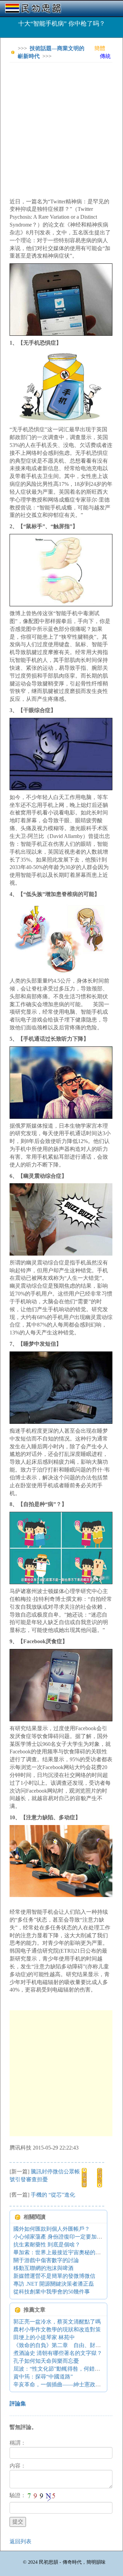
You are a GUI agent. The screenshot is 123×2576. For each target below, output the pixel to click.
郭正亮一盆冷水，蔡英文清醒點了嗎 (57, 2322)
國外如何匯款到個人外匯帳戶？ (51, 2229)
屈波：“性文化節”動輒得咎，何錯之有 (59, 2369)
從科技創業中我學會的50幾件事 (51, 2292)
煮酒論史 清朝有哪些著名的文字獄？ (57, 2353)
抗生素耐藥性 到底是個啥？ (46, 2244)
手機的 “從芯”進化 (53, 2195)
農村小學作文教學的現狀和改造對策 (57, 2329)
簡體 (99, 48)
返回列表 (20, 2541)
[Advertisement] (61, 129)
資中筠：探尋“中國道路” (43, 2376)
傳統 (105, 56)
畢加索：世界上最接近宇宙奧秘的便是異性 (65, 2252)
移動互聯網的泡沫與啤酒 (43, 2268)
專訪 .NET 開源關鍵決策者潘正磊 (53, 2284)
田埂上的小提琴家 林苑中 (44, 2337)
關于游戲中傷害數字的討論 (46, 2260)
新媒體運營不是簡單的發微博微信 (54, 2276)
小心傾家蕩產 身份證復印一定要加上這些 (63, 2237)
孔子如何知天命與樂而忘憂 (46, 2361)
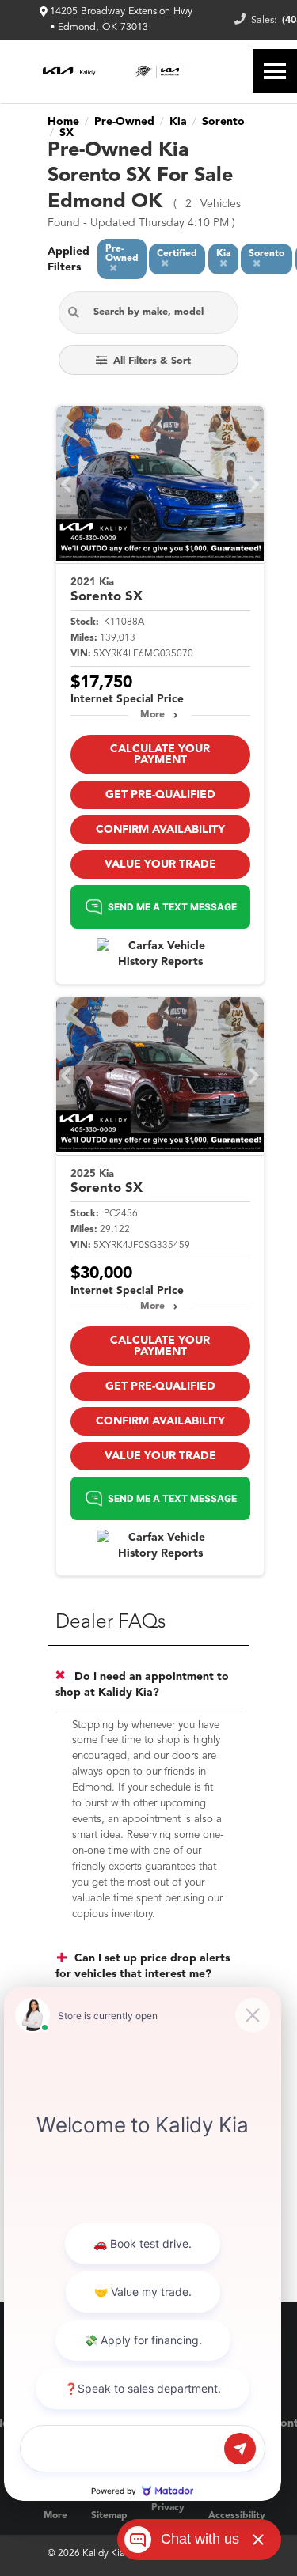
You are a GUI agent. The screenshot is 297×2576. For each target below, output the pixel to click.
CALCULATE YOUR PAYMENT (160, 754)
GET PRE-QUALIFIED (160, 794)
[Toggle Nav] (275, 71)
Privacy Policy (168, 2516)
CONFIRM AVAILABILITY (160, 829)
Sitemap (109, 2516)
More (152, 715)
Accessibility (236, 2516)
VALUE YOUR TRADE (160, 864)
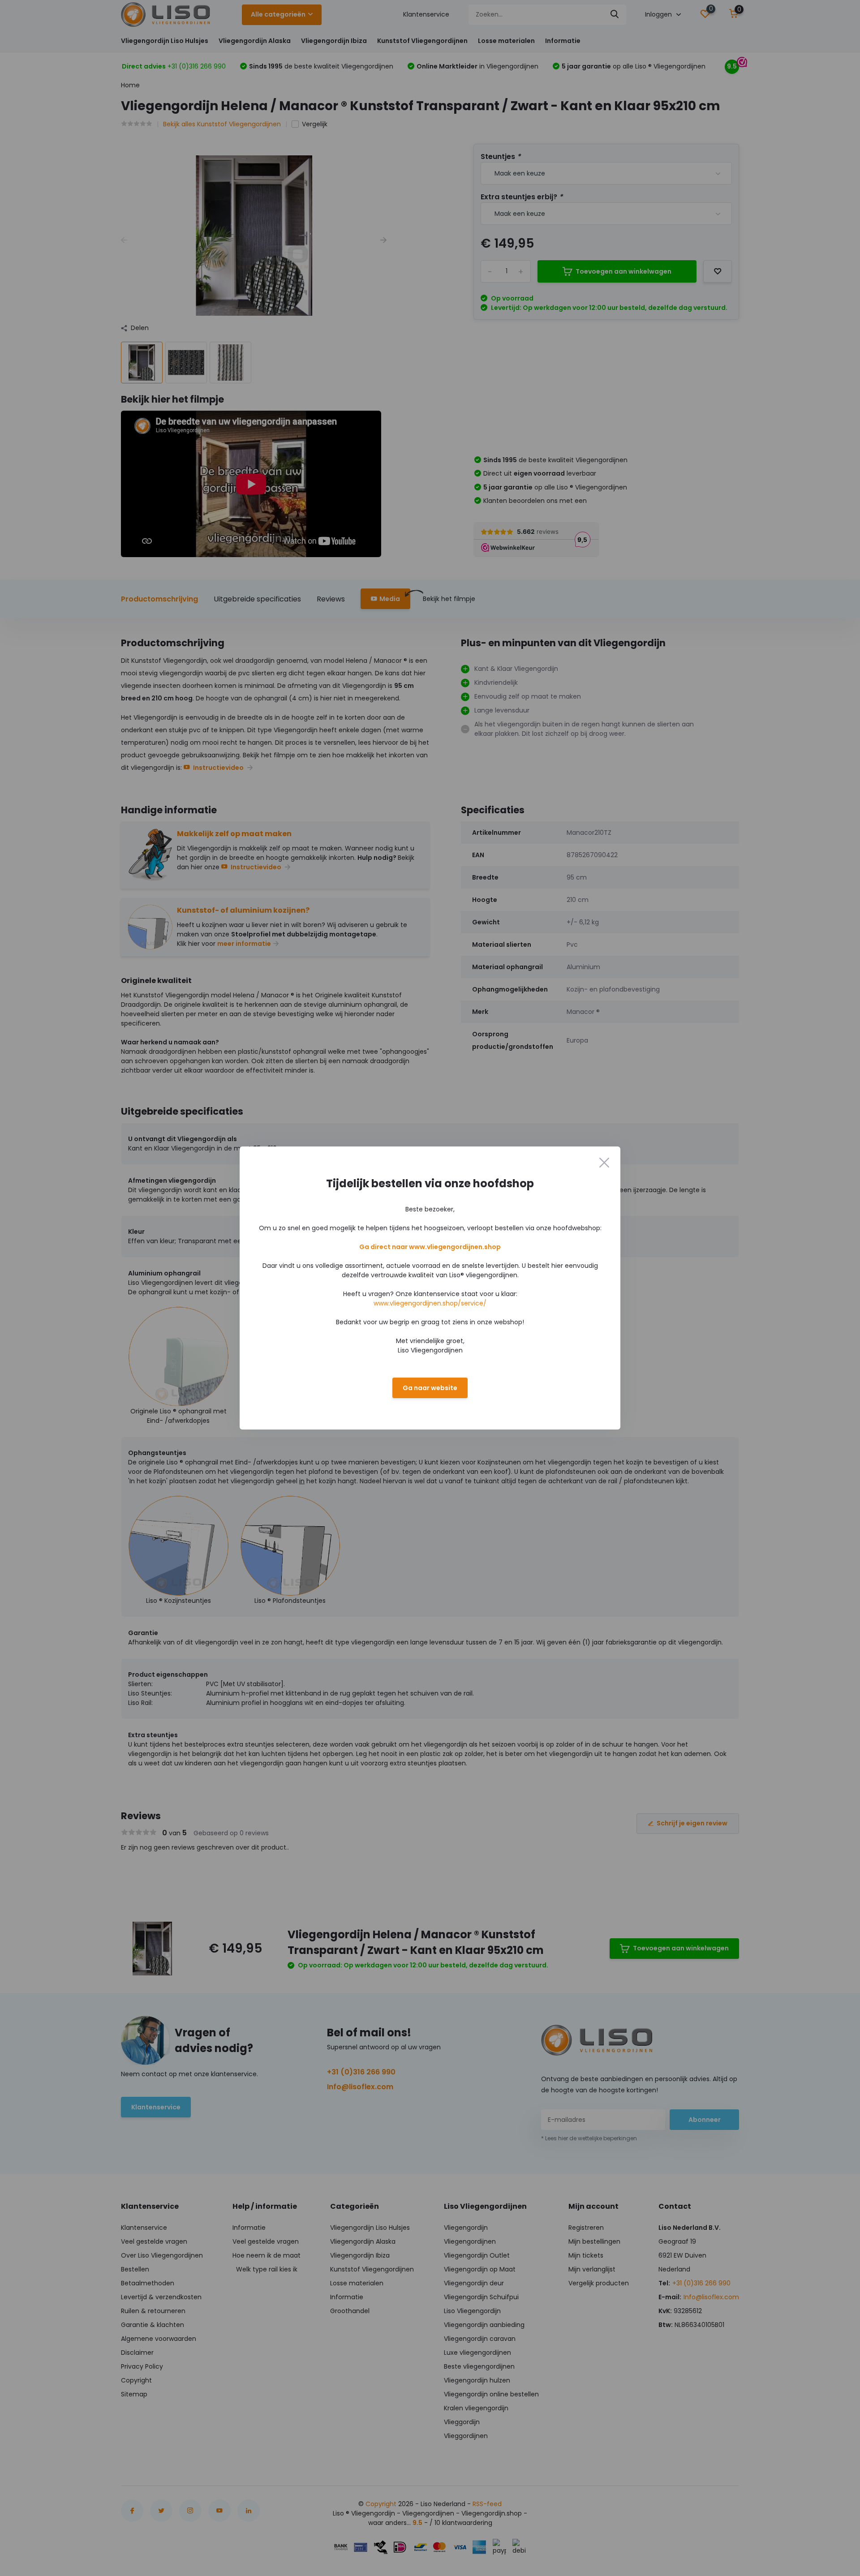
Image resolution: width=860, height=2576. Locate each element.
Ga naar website (430, 1387)
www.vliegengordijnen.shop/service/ (430, 1303)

**WHAT TO PRODUCE**
In the data above, find the line with "專訪 .NET 開源關鍵決策者潘正磊 (53, 2284)" and the line with "GET PRE-QUALIFIED (160, 794)". Please copy exactly those two lines and every line between them, but not the pictures.

**EXERCISE RESPONSE**
專訪 .NET 開源關鍵決策者潘正磊 (53, 2284)
田埂上的小提琴家 林苑中 (44, 2337)
關于游戲中傷害數字的討論 (46, 2260)
新媒體運營不是簡單的發微博微信 (54, 2276)
小心傾家蕩產 身份證復印一定要加上這些 (63, 2237)
孔子如何知天命與樂而忘憂 (46, 2361)
You are a GUI agent. The screenshot is 297×2576. For each target below, output the pixel to click.
CALCULATE YOUR PAYMENT (160, 754)
GET PRE-QUALIFIED (160, 794)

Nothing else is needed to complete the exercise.